Kolbermoors Trainer Michael Fuchs war natürlich nicht begeistert, machte seinen Spielerinnen aber auch keinen Vorwurf. „Da war heute auf jeden Fall mehr drin, auch wenn Schwabhausen ohne Frage gut gespielt hat“, sagte Fuchs. „Leider haben wir unsere Möglichkeiten, so zum Beispiel im vorderen Paarkreuz in der zweiten Runde, nicht nutzen können. Außerdem hätten wir durchaus nach den Doppeln mit 2:0 führen können, da Svetlana und Laura auch eine gute Siegchance hatten – auch ein Punkt, den wir liegengelassen haben. Diese drei Spiele waren dann wohl auch der Knackpunkt.“ Fuchs bekräftigte: „Es war ein enges Spiel. Mateja Jeger im hinteren Paarkreuz ist natürlich schon eine Hausnummer, das ist stark, aber vorne hätten wir durchaus einen oder zwei Punkte mehr machen können und dann eben das eine Doppel, das war schade.“ 

 

SV Böblingen – TSV Langstadt 0:6 (Aufgabe Böblingen) 

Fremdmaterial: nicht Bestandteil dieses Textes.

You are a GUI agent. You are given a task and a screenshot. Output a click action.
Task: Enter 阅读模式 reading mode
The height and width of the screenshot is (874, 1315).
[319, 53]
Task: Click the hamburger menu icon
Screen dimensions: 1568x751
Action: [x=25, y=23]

Vorweihnachtliches spannendes Tischtennis war geplant mit dem Duell eines Teams, das gegen den Abstieg kämpft, mit einem Ligarivalen, der Platz zwei verteidigen wollte. Doch zu einer regulären Partie kam es überhaupt nicht. Es wurde ein merkwürdiges „Geisterspiel“ in staubiger Halle, das aus ganzen zwei Sätzen bestand und exakt zehn Minuten dauerte.  

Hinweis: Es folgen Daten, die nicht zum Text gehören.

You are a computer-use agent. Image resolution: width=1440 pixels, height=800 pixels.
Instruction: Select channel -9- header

Der Pressewart der Sportvereinigung Böblingen erläutert konkret, wo das Problem lag. „Die Hessinnen und auch der Oberschiedsrichter beanstandeten die Sauberkeit des Hallenbodens“, so Manfred Schneider. „Durch diverse Bauarbeiten unter der Woche sammelte sich Holzstaub auf dem Boden und in allen Ritzen. Eine professionelle Reinigungsfirma sagte zu allem Überfluss kurzfristig ab.“ Mitarbeiter des Vereins versuchten zwar, durch Wischen noch etwas zu retten, aber der Erfolg blieb aus. 

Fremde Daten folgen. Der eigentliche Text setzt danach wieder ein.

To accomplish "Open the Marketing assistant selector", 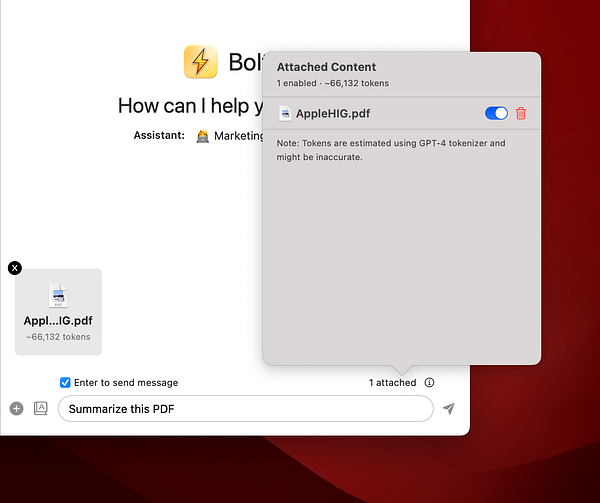I will pos(229,136).
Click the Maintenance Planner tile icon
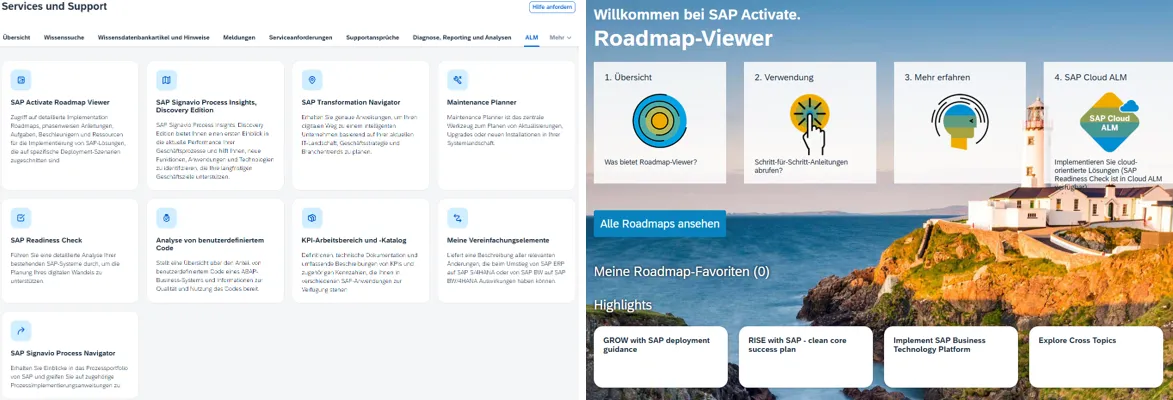This screenshot has width=1173, height=400. point(457,79)
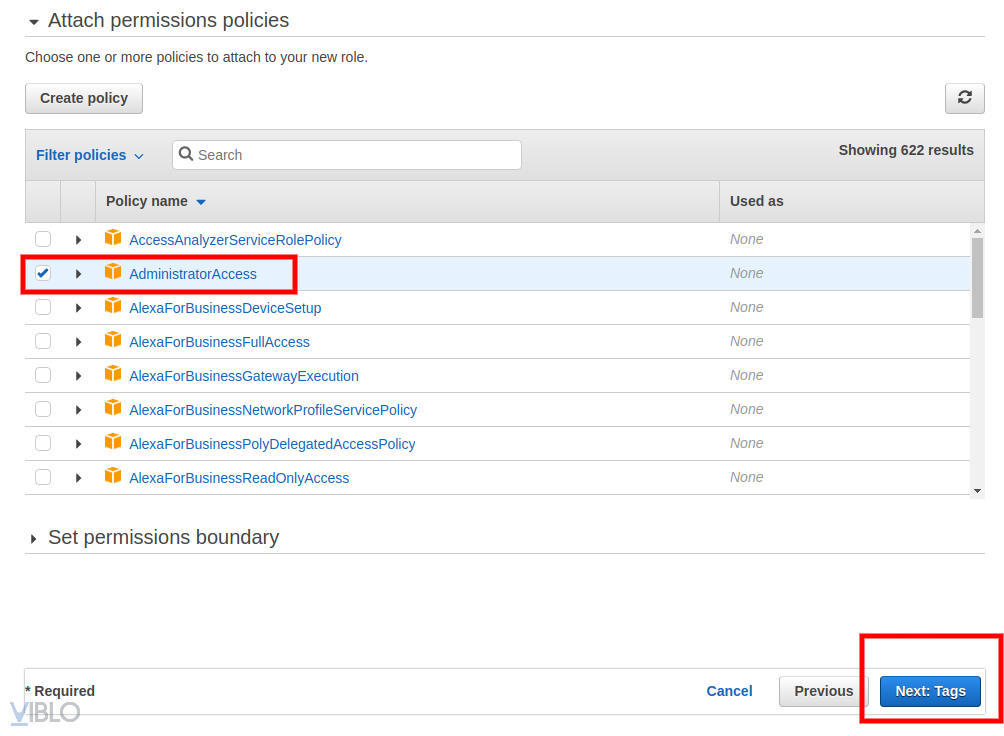Click the Cancel link
The width and height of the screenshot is (1004, 736).
tap(729, 691)
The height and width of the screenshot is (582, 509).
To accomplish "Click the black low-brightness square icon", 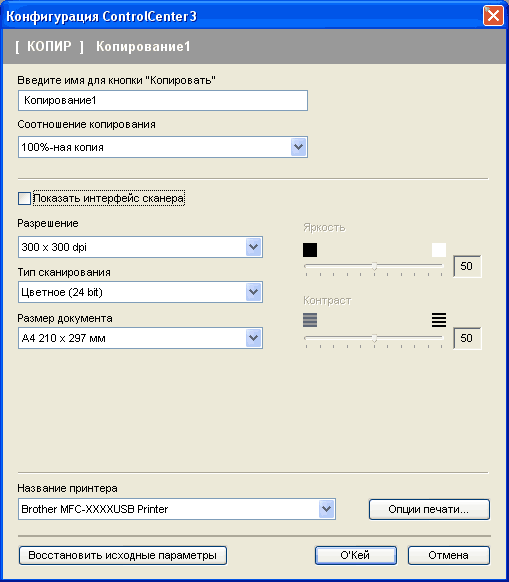I will coord(310,250).
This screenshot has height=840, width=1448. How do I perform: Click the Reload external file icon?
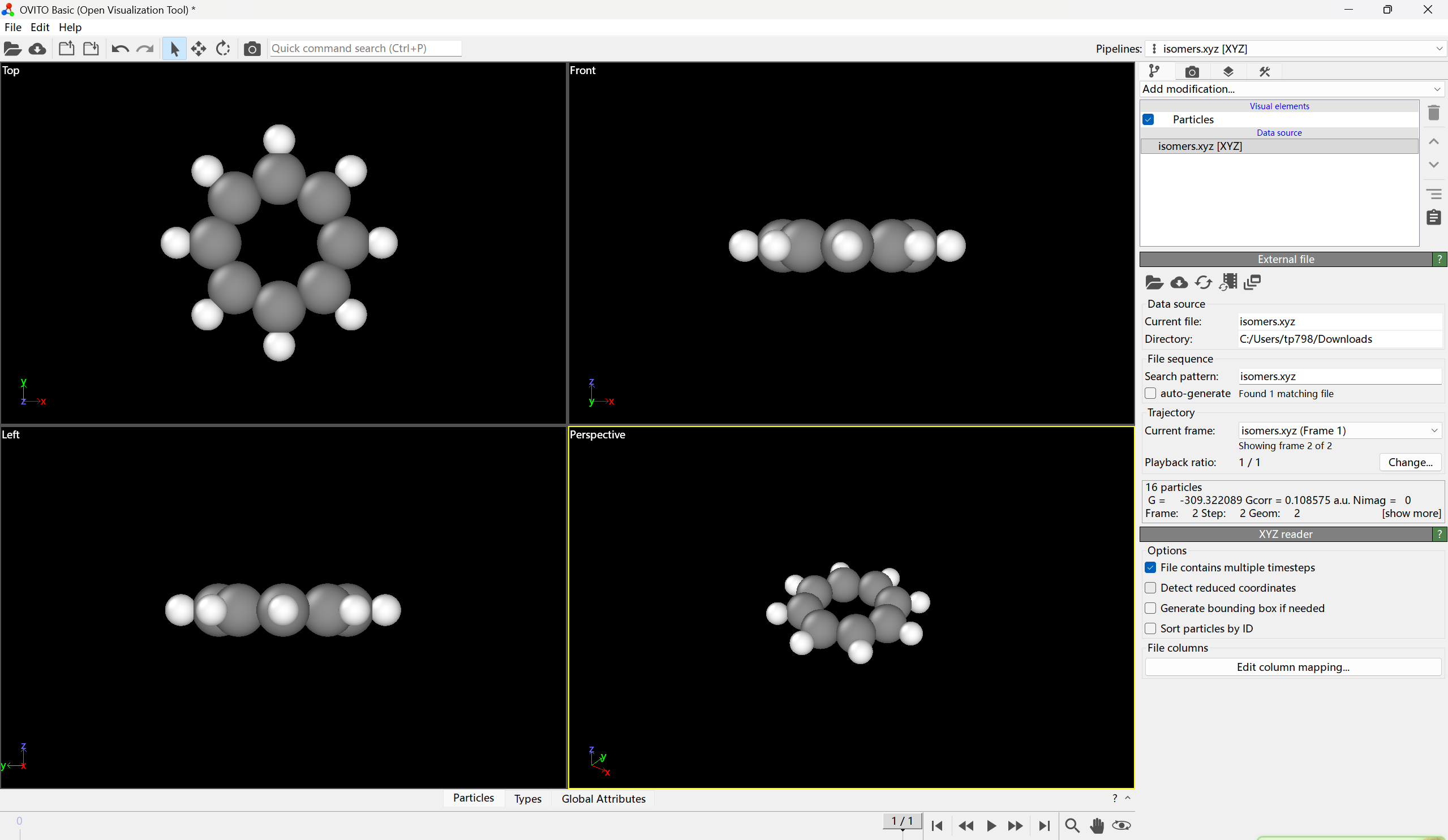tap(1203, 282)
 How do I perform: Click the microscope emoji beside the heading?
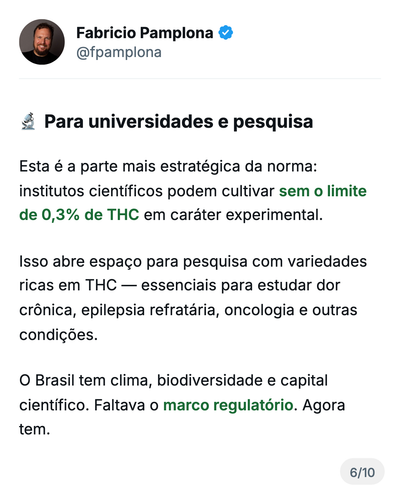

Böblingens Manager Frank Tartsch entschuldigte sich für den Zustand der Halle: „Das ist mir in 30 Jahren Bundesliga noch nicht passiert, unter solchen Umständen ein Spiel ausrichten zu müssen.“ Daher warf Böblingens Trainer Volker Ziegler das Handtuch und gab die Spiele kampflos ab. Ergebnis 6:0 für den TSV Langstadt.  

Selbstverständlich wollten die Langstädterinnen spielen und waren nicht angereist, um sich artig bedankend ein um fünf Tage verfrühtes Weihnachtsgeschenk in Empfang zu nehmen und dann, nach jeweils einem freundschaftlichen Sätzchen im Doppel, wieder die Heimreise anzutreten. Alle waren auf einen sportlichen Wettkampf, möglicherweise über die volle Distanz eingestellt - doch das war eben nicht möglich. „Wir waren mit der Absicht nach Böblingen gefahren, unser Punktekonto aufzustocken“, sagte Langstadts Sportlicher Leiter Manfred Kämmerer. „Das ist unter nicht alltäglichen Umständen eingetroffen. Die Halle hat heute leider nicht den Anforderungen an ein Bundesligaspiel entsprochen, wofür wir aber nichts können.“ 

Der TSV Langstadt beendete die Vorrunde als Tabellenzweiter mit 11:3 Punkten, zwei Zähler hinter Spitzenreiter Berlin. Punktgleich mit Solja und Co. steht der TSV Schwabhausen auf Platz drei. Kämmerers knappe Bilanz der ersten Halbserie: „Wir sind sehr zufrieden mit der Vorrunde. Neben Berlin sind wir als einziges Team ungeschlagen geblieben.“ Für die Langstädterinnen geht es am 15. Januar weiter mit dem Heimspiel gegen eben jene SV Böblingen, die man dann auch sportlich besiegen möchte.